The Erie Canal Museum (ECM) is a private, nonprofit corporation founded in 1962. It is housed in the 1850 Weighlock Building, where canal boats were weighed during the days when they traveled through the center of Syracuse on the Erie Canal. A gallery full of participatory exhibits gives visitors a look at canal life and promotes hands-on- learning. The Museum has three special exhibits each year that draw on its nationally renowned artifact collection and historical research. Museum tours and specialty programs for all age groups are developed to entertain as well as educate. A variety of school programs are also offered by the Museum.
The Erie Canal Museum serves the general public from broad geographic areas. It maintains and enhances the scope and appeal of its canal-related educational programs, exhibits and collections. In 1986, Syracuse was selected as one of New York State Parks Department's 14 Heritage Area communities because the city captures a unique facet of state history. ECM's one-of-a-kind historic Weighlock Building and our Mission Statement led to ECM being invited to serve as the official Syracuse Heritage Area Visitor Center. As such, the ECM has since been acknowledged and promoted by the City of Syracuse as the place to learn local and state history. ECM also provides reference maps and brochures to Syracuse's other cultural resources.
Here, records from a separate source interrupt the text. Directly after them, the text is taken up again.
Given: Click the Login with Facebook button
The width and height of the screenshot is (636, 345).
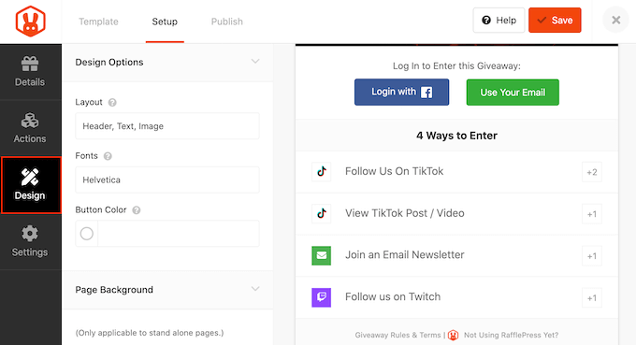Looking at the screenshot, I should tap(401, 92).
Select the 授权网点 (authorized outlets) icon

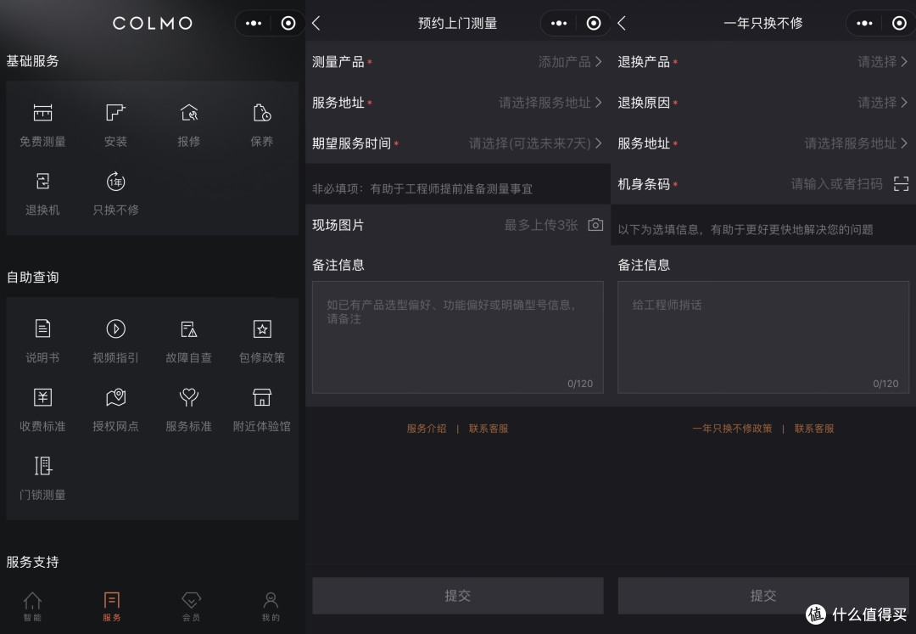tap(115, 404)
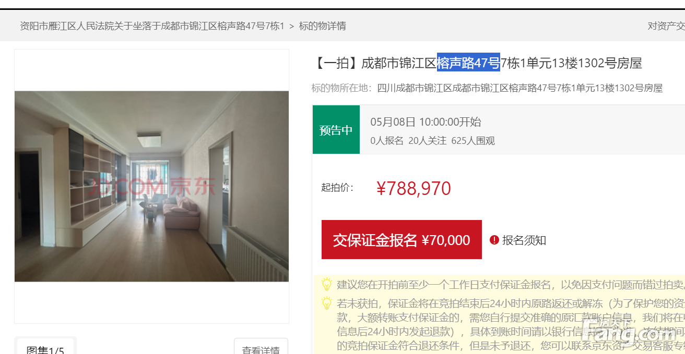This screenshot has height=354, width=685.
Task: Click the lightbulb icon beside the 建议您在开拍前 tip
Action: (x=327, y=284)
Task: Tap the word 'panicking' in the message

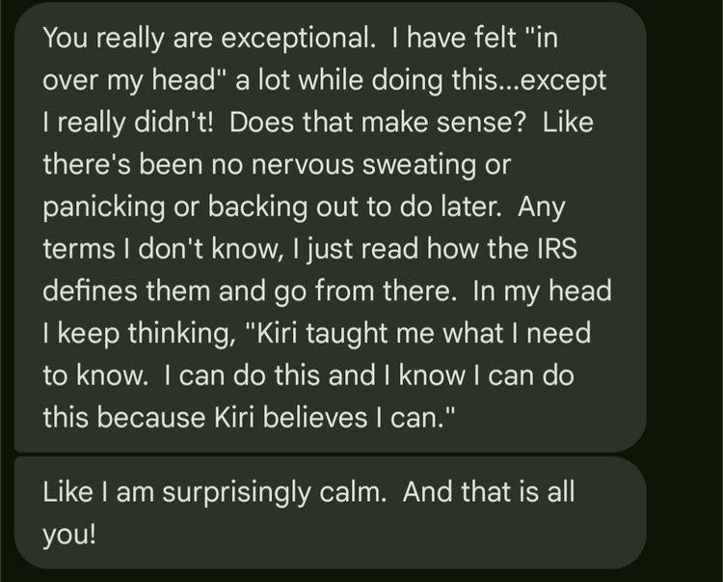Action: click(104, 208)
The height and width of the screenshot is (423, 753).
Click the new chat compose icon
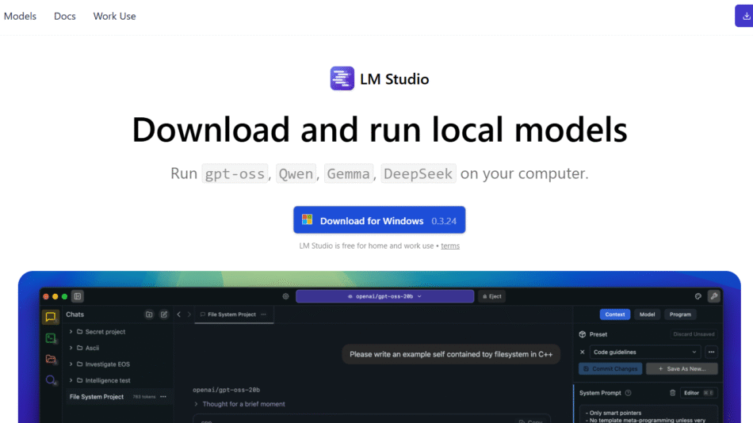[x=164, y=314]
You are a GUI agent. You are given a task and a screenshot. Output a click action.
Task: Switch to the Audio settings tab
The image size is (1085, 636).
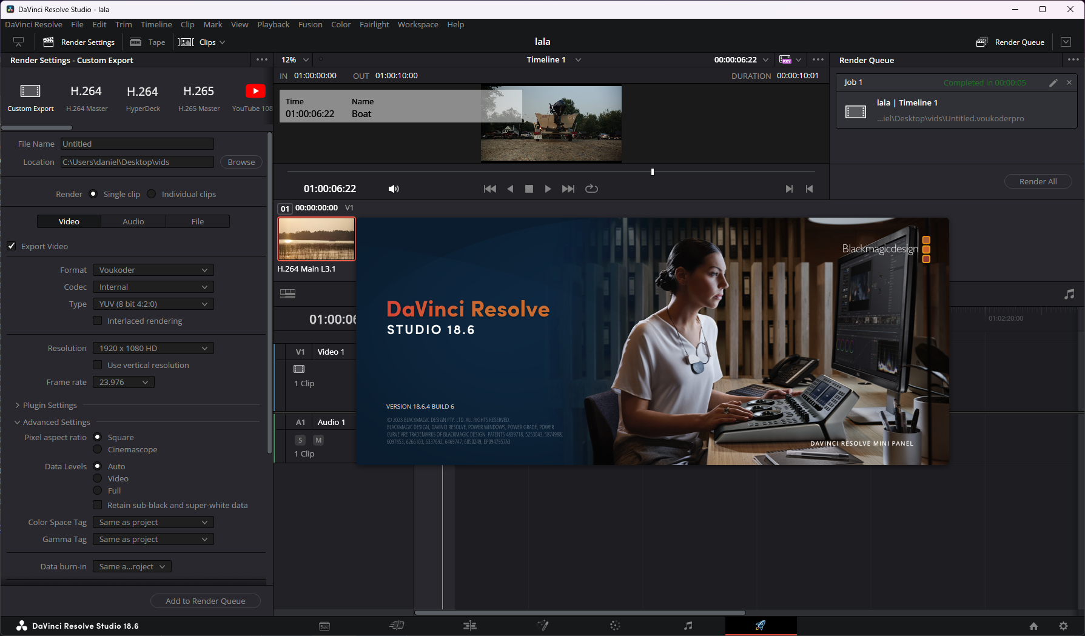pyautogui.click(x=133, y=221)
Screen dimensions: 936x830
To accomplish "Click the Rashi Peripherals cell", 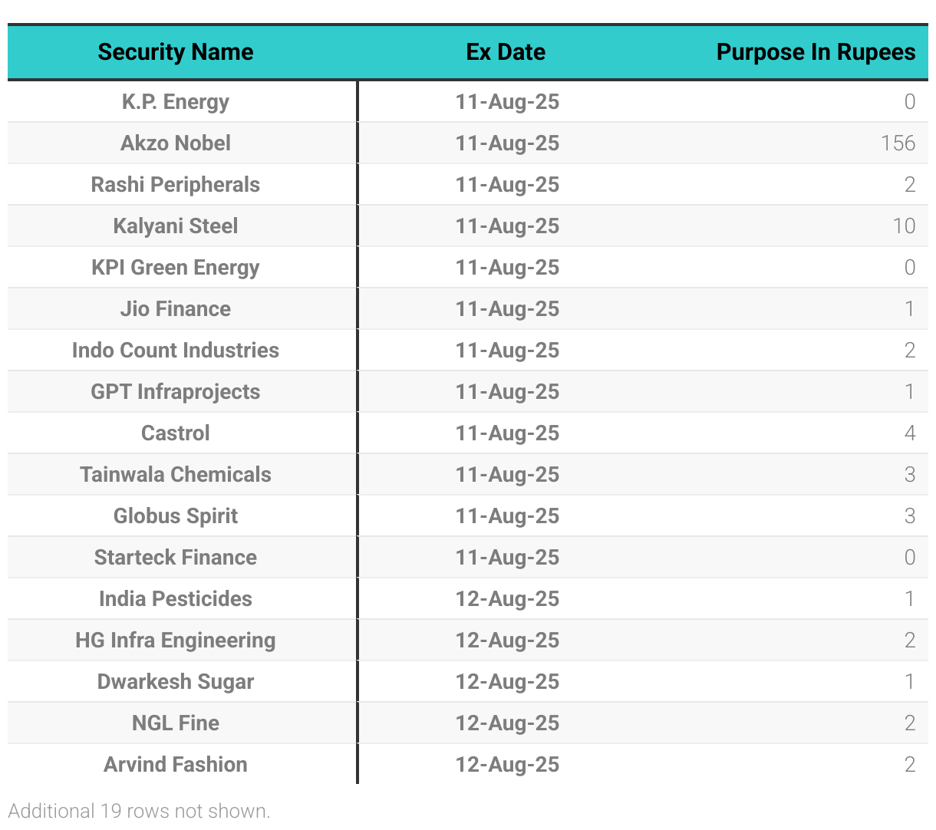I will pyautogui.click(x=175, y=185).
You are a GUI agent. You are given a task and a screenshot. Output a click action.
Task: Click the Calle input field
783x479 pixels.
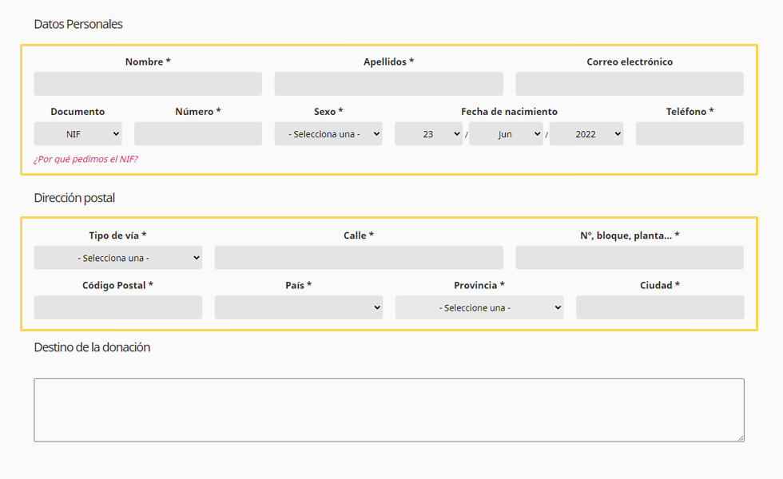point(359,258)
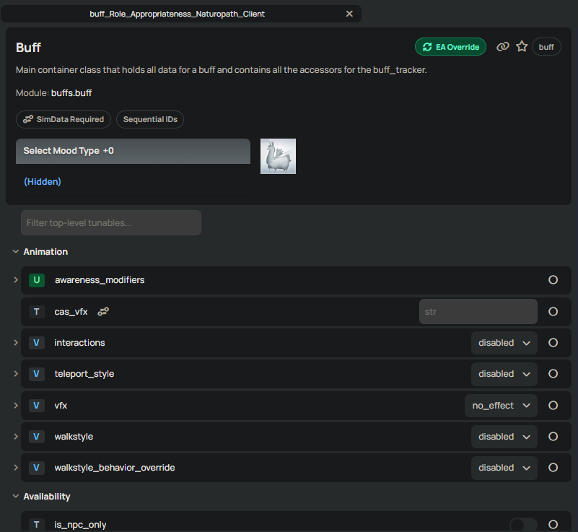
Task: Click the T type badge for is_npc_only
Action: (x=37, y=525)
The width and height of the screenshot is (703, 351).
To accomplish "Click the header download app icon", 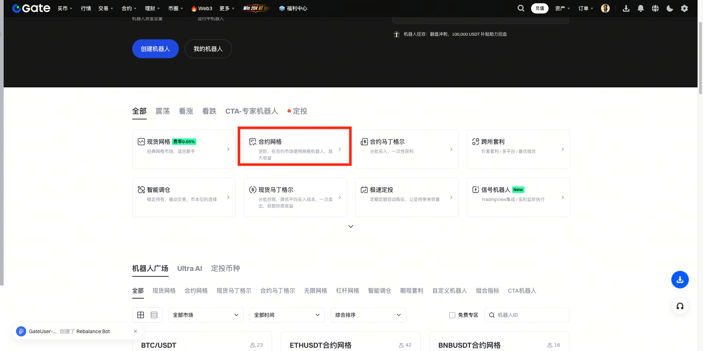I will point(626,8).
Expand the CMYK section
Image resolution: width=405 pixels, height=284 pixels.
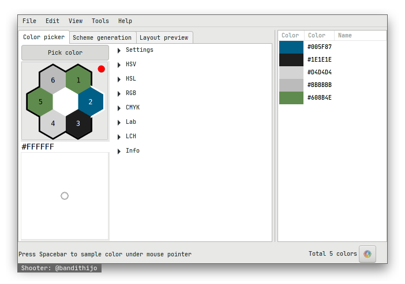point(132,108)
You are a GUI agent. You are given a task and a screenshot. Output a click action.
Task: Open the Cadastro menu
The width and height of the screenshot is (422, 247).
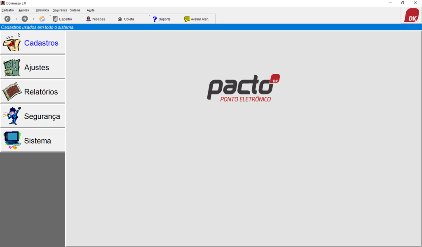coord(7,10)

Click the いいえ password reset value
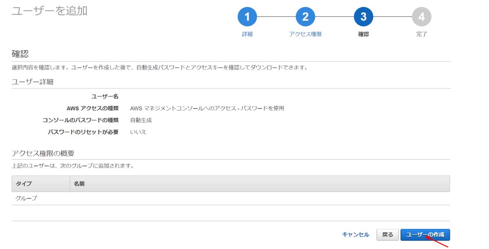point(138,132)
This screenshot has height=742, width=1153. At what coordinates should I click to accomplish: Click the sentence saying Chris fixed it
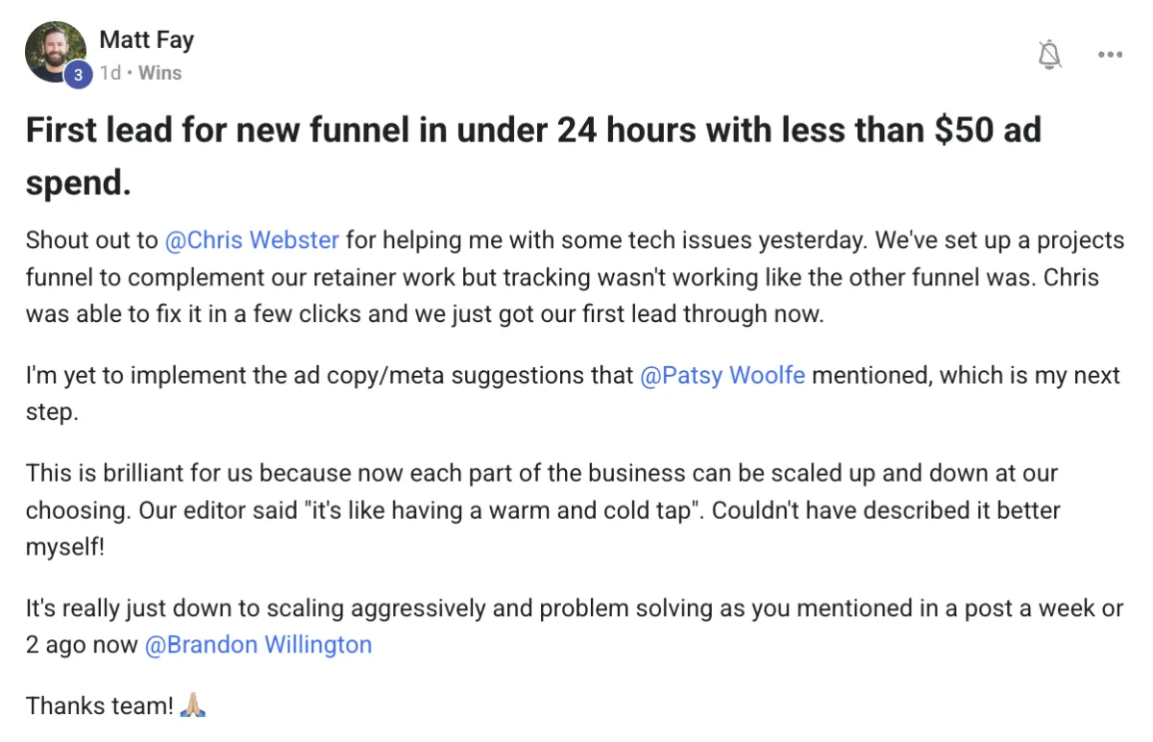(288, 314)
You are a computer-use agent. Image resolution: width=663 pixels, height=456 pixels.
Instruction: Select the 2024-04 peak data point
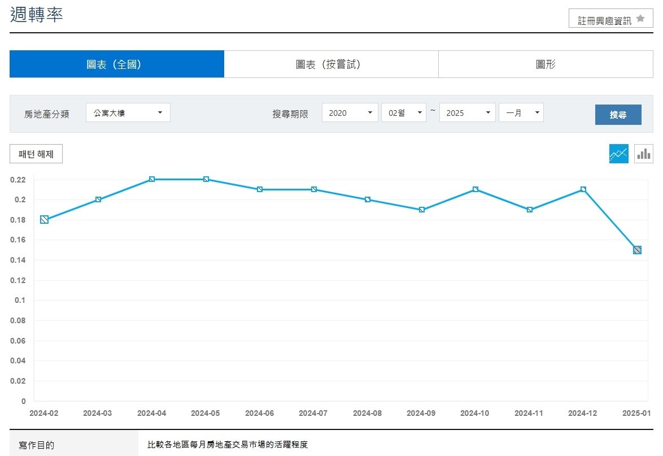point(151,179)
When the Erie Canal Museum opened its doors on October 25, 1962, it celebrated and preserved the life of the last remaining Weighlock Building in America. This Greek revival building stands as a monument to the importance of the Erie Canal to the history of the United States.
The Weighlock Building was occupied by the New York State Department of Public Works until 1954. In 1956, two members of the NYS Canal Society, both state legislators, sponsored legislation to give the building to the NYS Department of Education. In a surprise move, Governor Harriman vetoed the legislation over the almost unanimous vote of the legislature saying that a future highway interchange might claim the building.
At this point, the Junior League of Syracuse took notice and was shocked to find drawings at the DPW showing Interstate 81 going right over the Weighlock Building and Syracuse City Hall! The Junior League, and others went into high lobbying gear, with intense letter writing and phone calls to Albany legislators and the Chairman of the Onondaga County Board of Supervisors. The Junior League persuaded the Board of Supervisors to accept the Weighlock Building on behalf of Onondaga County. The transfer from the State was authorized by the legislature and signed into law by Governor Rockefeller.
The instrument of conveyance from New York State provided that the property must be used for a "public canal museum." Consequently, at the request of the County, the original Board of Trustees started out to create such a museum. Work began in earnest, mostly with volunteers, to clean, paint and revitalize the interior of the building, while County employees made a significant contribution to the renovation of the building. In September, 1962, the Board of Regents granted a "provisional charter" and the formal opening in October was greeted by large, enthusiastic crowds. The "absolute charter" of the was issued by the Board of Regents on March 29, 1968.
The present professional Museum and the attached Syracuse Heritage Area Visitor Center stands as testimony to the work of many dedicated people. Today, the Museum, which is accredited by the American Association of Museums, is visited annually by many thousands of visitors from all 50 states and many foreign countries.